Salário, Preço e Lucro

Karl Marx


4. Oferta e Procura


Nosso amigo Weston faz seu o provérbio latino repetitio est mater studiorum, que significa: “a repetição é a mãe do estudo”, razão pela qual nos repete o seu dogma inicial sob a nova forma de que a redução dos meios de pagamento, resultante de um aumento dos salários, determinaria uma diminuição do capital, etc. Depois de haver tratado de sua fantasiosa teoria da moeda, considero de todo inútil deter-me a examinar as conseqüências imaginárias que ele crê necessário deduzir de sua imaginária catástrofe dos meios de pagamento. Passo, pois, imediatamente, a reduzir à forma teórica mais simples o seu dogma, que é sempre um e o mesmo, embora repetido sob tantas formas diversas.

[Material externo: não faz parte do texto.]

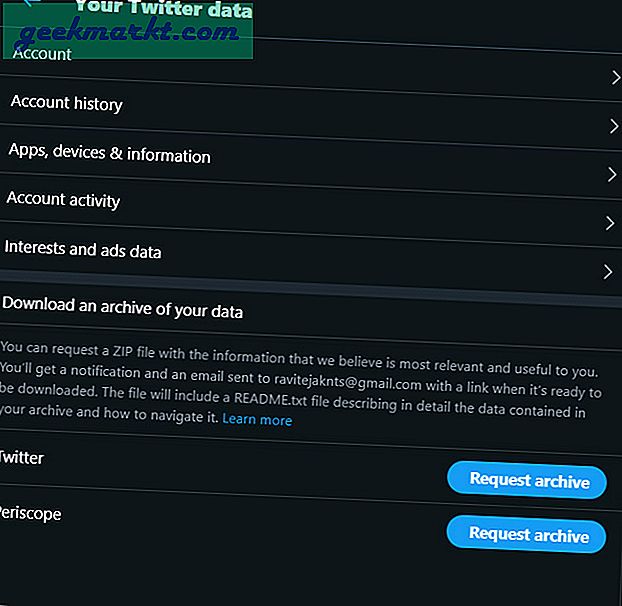
Task: Expand Apps, devices & information using its chevron
Action: pos(612,174)
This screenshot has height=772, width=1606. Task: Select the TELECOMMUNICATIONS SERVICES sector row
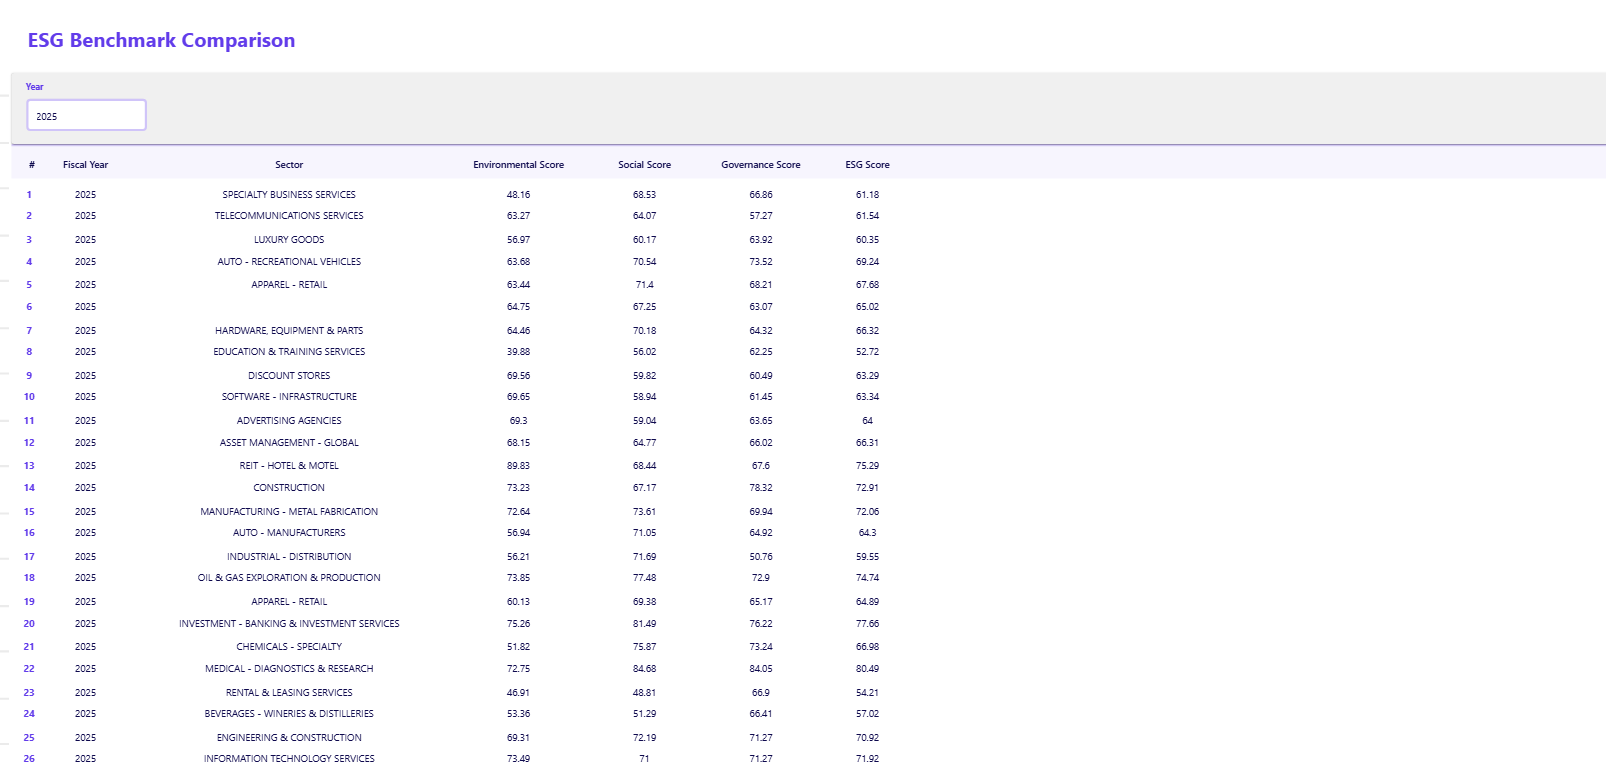[x=289, y=216]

Urna única observação evidenciará a ausência de sentido crítico com que ele trata o tema. Declara-se contrário ao aumento de salários, ou aos salários altos, obtidos em conseqüência deste aumento. Pois bem, pergunto eu: o que são salários altos e o que são salários baixos? Por que, por exemplo, 5 xelins semanais são considerados como um salário baixo e 20 por semana são reputados um salário alto? Se um salário de 5 é baixo, em comparação com um de 20, o de 20 será todavia mais baixo comparado com um de 200. Se alguém fizesse uma conferência sobre o termômetro e se pusesse a declamar sobre graus altos e graus baixos, nada nos ensinaria. A primeira coisa que teria de explicar é como se encontra o ponto de congelamento e o ponto de ebulição, e como estes dois pontos-padrão obedecem às leis naturais e não à fantasia dos vendedores ou dos fabricantes de termômetros. Ora, pelo que se refere a salários e lucros, o cidadão Weston não só se esqueceu de deduzir das leis econômicas esses pontos-padrão, mas também não sentiu sequer a necessidade de indagá-los. Contenta-se em admitir as expressões vulgares e correntes de alto e baixo, como se estes termos tivessem algum significado fixo, apesar de que salta à vista que os salários só podem ser qualificados de altos ou baixos quando comparados a alguma norma que nos permita medir a sua grandeza.

O cidadão Weston não poderá dizer-me por que se paga uma determinada soma de dinheiro por uma determinada quantidade de trabalho. Se me contestasse que isto corre por conta da lei da oferta e da procura, eu lhe pediria antes de mais nada que me dissesse qual a lei que, por sua vez, regula a da oferta e da procura. E esta réplica pô-lo-la imediatamente fora de combate. As relações entre a oferta e a procura de trabalho acham-se sujeitas a constantes modificações e com elas flutuam os preços do trabalho no mercado. Se a procura excede a oferta, sobem os salários; se a oferta supera a procura, os salários baixam, ainda que em certas circunstâncias possa ser necessário comprovar o verdadeiro estado da procura e da oferta por uma greve, por exemplo, ou outro procedimento qualquer. Mas se tomardes a oferta e a procura como lei reguladora dos salários, seria tão pueril quanto inútil clamar contra uma elevação de salários, visto que, de acordo com a lei suprema que invocais, as altas periódicas dos salários são tão necessárias e tão legítimas como as suas baixas periódicas. E se não considerais a oferta e a procura como lei reguladora dos salários, então repito minha pergunta: por que se dá uma determinada soma de dinheiro por uma determinada quantidade de trabalho?

Mas para focalizar as coisas com maior amplidão: equivocar-vos-ei por inteiro, caso acrediteis que o valor do trabalho ou de qualquer outra mercadoria se determina, em última análise, pelo jogo da procura e da oferta. A oferta e a procura só regulam as oscilações temporárias dos preços no mercado. Explicam porque o preço de um artigo no mercado se eleva acima ou desce abaixo do seu valor, mas não explicam jamais esse valor em si mesmo. Vamos supor que a oferta e a procura se equilibrem ou, como dizem os economistas, se cubram mutuamente. No preciso instante em que estas duas forças contrárias se nivelam, elas se paralisam mutuamente, deixam de atuar num ou noutro sentido. No mesmo instante em que a oferta e a procura se equilibram e deixam, portanto, de atuar, o preço de uma mercadoria no mercado coincide com o seu valor real, com o preço normal em torno do qual oscilam seus preços no mercado. Por conseguinte, se queremos investigar o caráter deste valor, não nos devemos preocupar com os efeitos transitórios que a oferta e a procura exercem sobre os preços do mercado. E outro tanto caberia dizer dos salários e dos preços de todas as demais mercadorias.